A lot of the ideas that are broached early on iSteve end up being kicked around later in the prestige press, but they tend to get dumbed down in the process of replacing Occam's Razor with Occam's Butterknife. For instance, I've been saying for a decade that looking at test scores internationally can say a lot about the future of a country. Today, Tom Friedman today writes in the NYT about PISA scores.
A team from the Organization for Economic Cooperation and Development, or O.E.C.D., has just come out with a fascinating little study mapping the correlation between performance on the Program for International Student Assessment, or PISA, exam — which every two years tests math, science and reading comprehension skills of 15-year-olds in 65 countries — and the total earnings on natural resources as a percentage of G.D.P. for each participating country. In short, how well do your high school kids do on math compared with how much oil you pump or how many diamonds you dig?
The results indicated that there was a “a significant negative relationship between the money countries extract from national resources and the knowledge and skills of their high school population,” said Andreas Schleicher, who oversees the PISA exams for the O.E.C.D. “This is a global pattern that holds across 65 countries that took part in the latest PISA assessment.” Oil and PISA don’t mix. (See the data map at: http://www.oecd.org/dataoecd/43/9/49881940.pdf.)
I can't reproduce the scatter plot here, but I'm not blown away by the correlation I see when I look at it. It's better to be smart than endowed with lots of natural resources, but, overall, it's best to be both.
As the Bible notes, added Schleicher, “Moses arduously led the Jews for 40 years through the desert — just to bring them to the only country in the Middle East that had no oil. But Moses may have gotten it right, after all. Today, Israel has one of the most innovative economies, and its population enjoys a standard of living most of the oil-rich countries in the region are not able to offer.”
Actually, Israel's overall PISA scores are mediocre. Israel does worse on the PISA than Russia, which has a resource-driven economy. Israel has a smart fraction, definitely, but even that doesn't appear to be all that spectacular according to what PISA measured. (This may say more about limitations in PISA than about Israel.)

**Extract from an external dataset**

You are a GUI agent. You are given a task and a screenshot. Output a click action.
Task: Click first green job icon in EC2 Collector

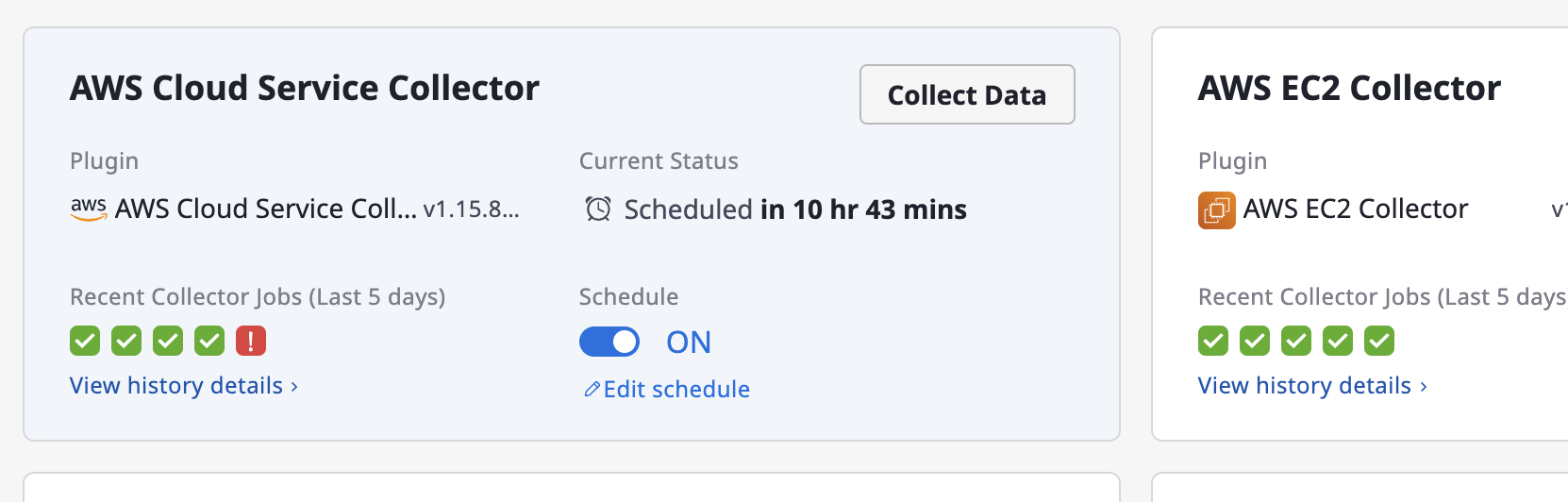tap(1213, 341)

So hold the oil, and pass the books. According to Schleicher, in the latest PISA results, students in Singapore, Finland, South Korea, Hong Kong and Japan stand out as having high PISA scores and few natural resources, while Qatar and Kazakhstan stand out as having the highest oil rents and the lowest PISA scores. (Saudi Arabia, Kuwait, Oman, Algeria, Bahrain, Iran and Syria stood out the same way in a similar 2007 Trends in International Mathematics and Science Study, or Timss, test, while, interestingly, students from Lebanon, Jordan and Turkey — also Middle East states with few natural resources — scored better.)
Also lagging in recent PISA scores, though, were students in many of the resource-rich countries of Latin America, like Brazil, Mexico and Argentina. Africa was not tested. Canada, Australia and Norway, also countries with high levels of natural resources, still score well on PISA, in large part, argues Schleicher, because all three countries have established deliberate policies of saving and investing these resource rents, and not just consuming them.

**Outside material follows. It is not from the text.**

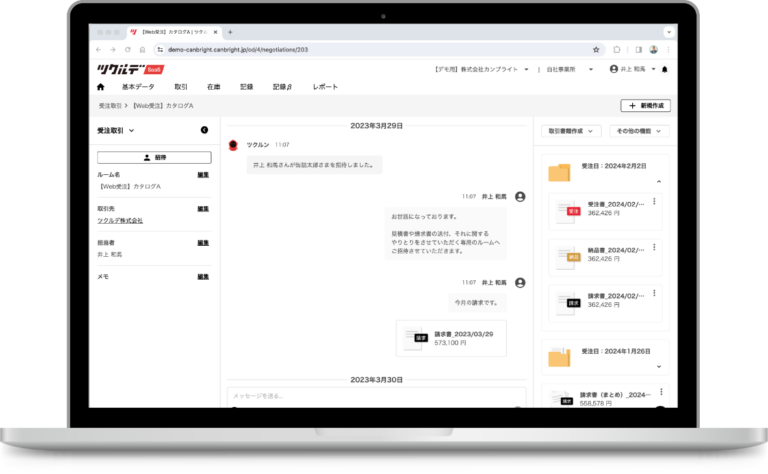Bookmark the page with the star icon
This screenshot has height=474, width=768.
tap(596, 49)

Norway did mediocre on the latest PISA relative to, say, Finland. Canada and Australia score well because they are the only rich countries whose immigrants, first and second generation, don't drag down the national averages. That's because they carefully select immigrants to, explicitly, boost the welfare of natives. (Finland has very few 15-year-old immigrants, too)

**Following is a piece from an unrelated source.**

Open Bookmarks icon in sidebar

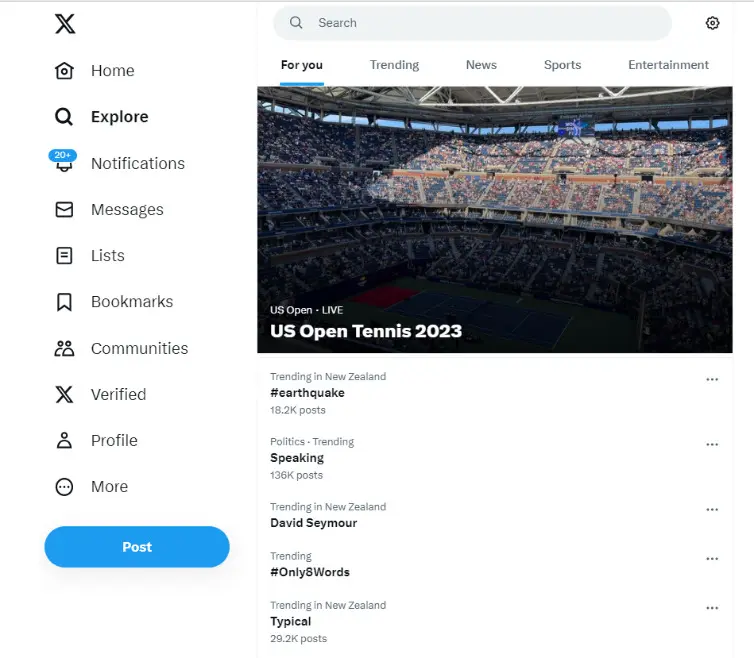coord(64,302)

Add it all up and the numbers say that if you really want to know how a country is going to do in the 21st century, don’t count its oil reserves or gold mines, count its highly effective teachers, involved parents and committed students. “Today’s learning outcomes at school,” says Schleicher, “are a powerful predictor for the wealth and social outcomes that countries will reap in the long run.”
Indeed.
But, the reverse correlation between test scores and natural resources asserted here is mostly a statistical illusion due to 2 problems:
But, the reverse correlation between test scores and natural resources asserted here is mostly a statistical illusion due to 2 problems:
1) Which countries participate in PISA and which don't. Countries that are dumb but rich due to oil are more likely to take part in PISA than countries that are dumb but poor. For example, Saudi Arabia has more money than brains, so it took part in PISA. Its Arab neighbor Yemen would probably score near the bottom of PISA if it had enough oil to pay for a bureaucracy to implement the tests. But it doesn't have much of anything, so it doesn't bother. Same with most African countries, few of which participate in PISA or TIMSS.
There can often be a resource curse where mineral wealth causes civil wars, coups, and laziness. But, if you've got smart, hard-working people, more resources is better than fewer resources, on the whole.
2) They are measuring how much resources a country has by what percentage of its economy stems from natural resources. So, dumb countries that don't have anything else going for them beside natural resources are measured as having lots of natural resources, while smart countries with lots of resources, like Australia, Canada, and the United States, also do other things economically, so they don't appear to be as dependent upon natural resources as dumb countries.
In general, the happiest thing to be is a smart, large, resource rich, relatively-lightly populated English-speaking country with a British-descended system of government and culture. Australians don't call Australia "the lucky country" for no reason.